» **Assigned task**
Without the pictures, repeat all of the data exactly as it appears below.
+++ Record set +++
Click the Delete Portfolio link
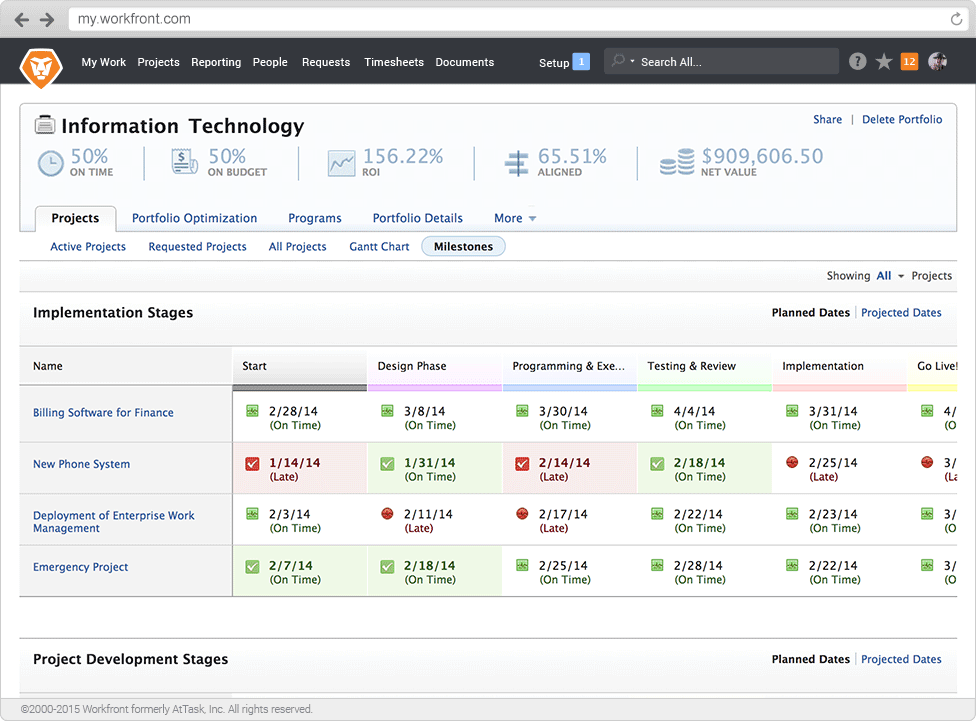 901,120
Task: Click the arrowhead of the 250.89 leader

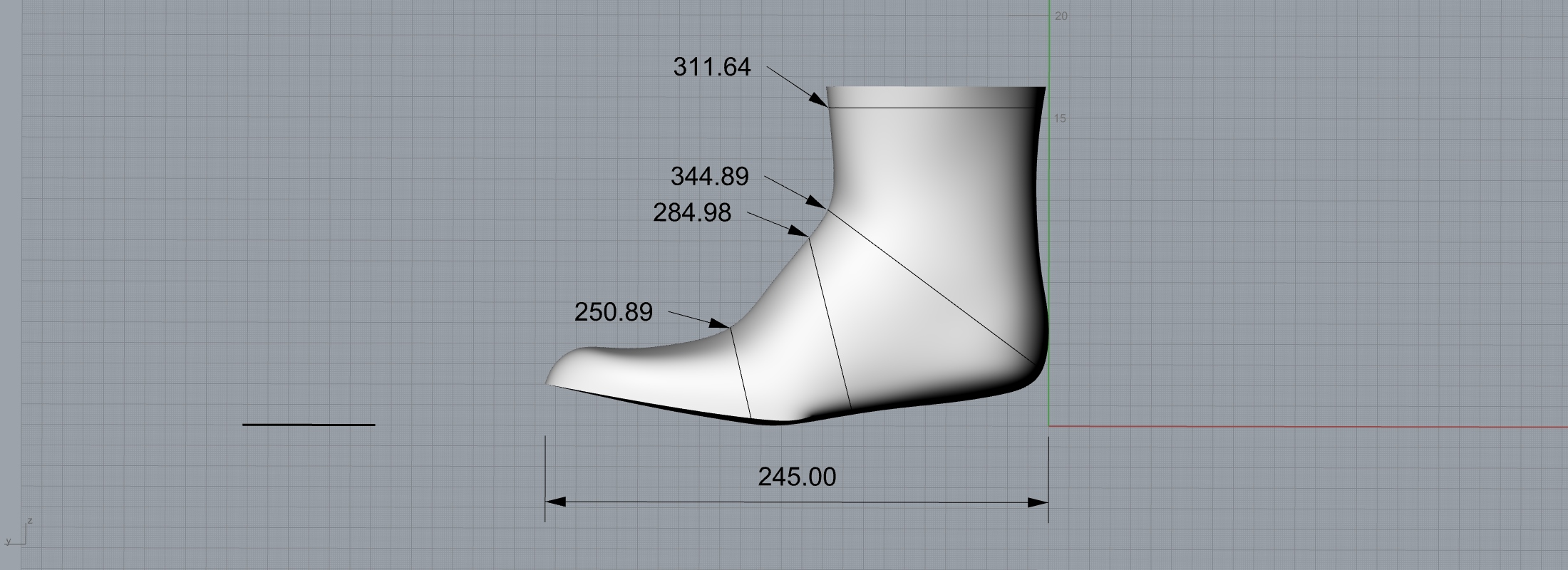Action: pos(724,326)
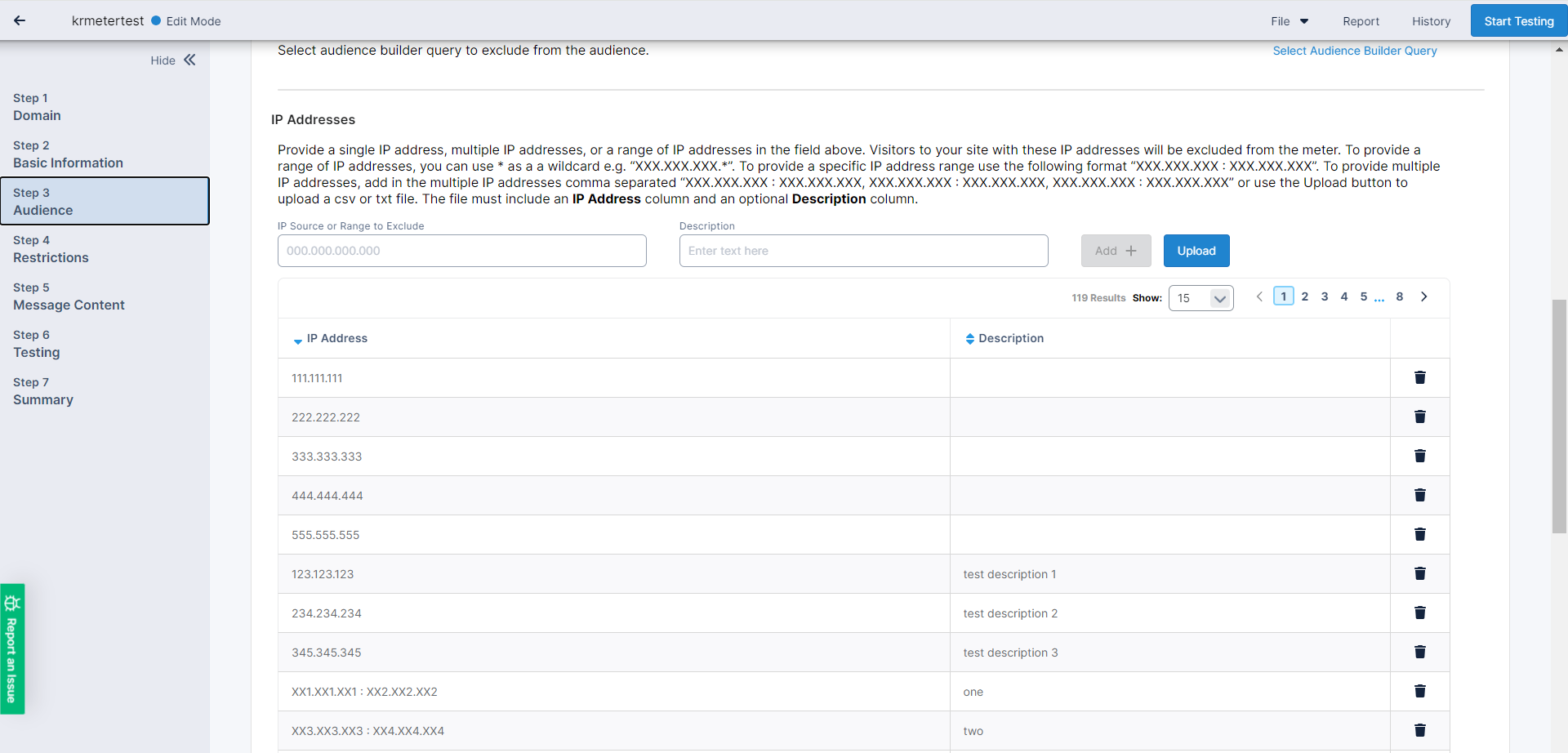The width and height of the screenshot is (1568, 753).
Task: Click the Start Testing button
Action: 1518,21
+++
» **Solved exercise**
Click the Delete Portfolio link
 901,120
Task: Click the arrowhead of the 250.89 leader

Action: pos(724,326)
The width and height of the screenshot is (1568, 753).
Task: Click the Start Testing button
Action: 1518,21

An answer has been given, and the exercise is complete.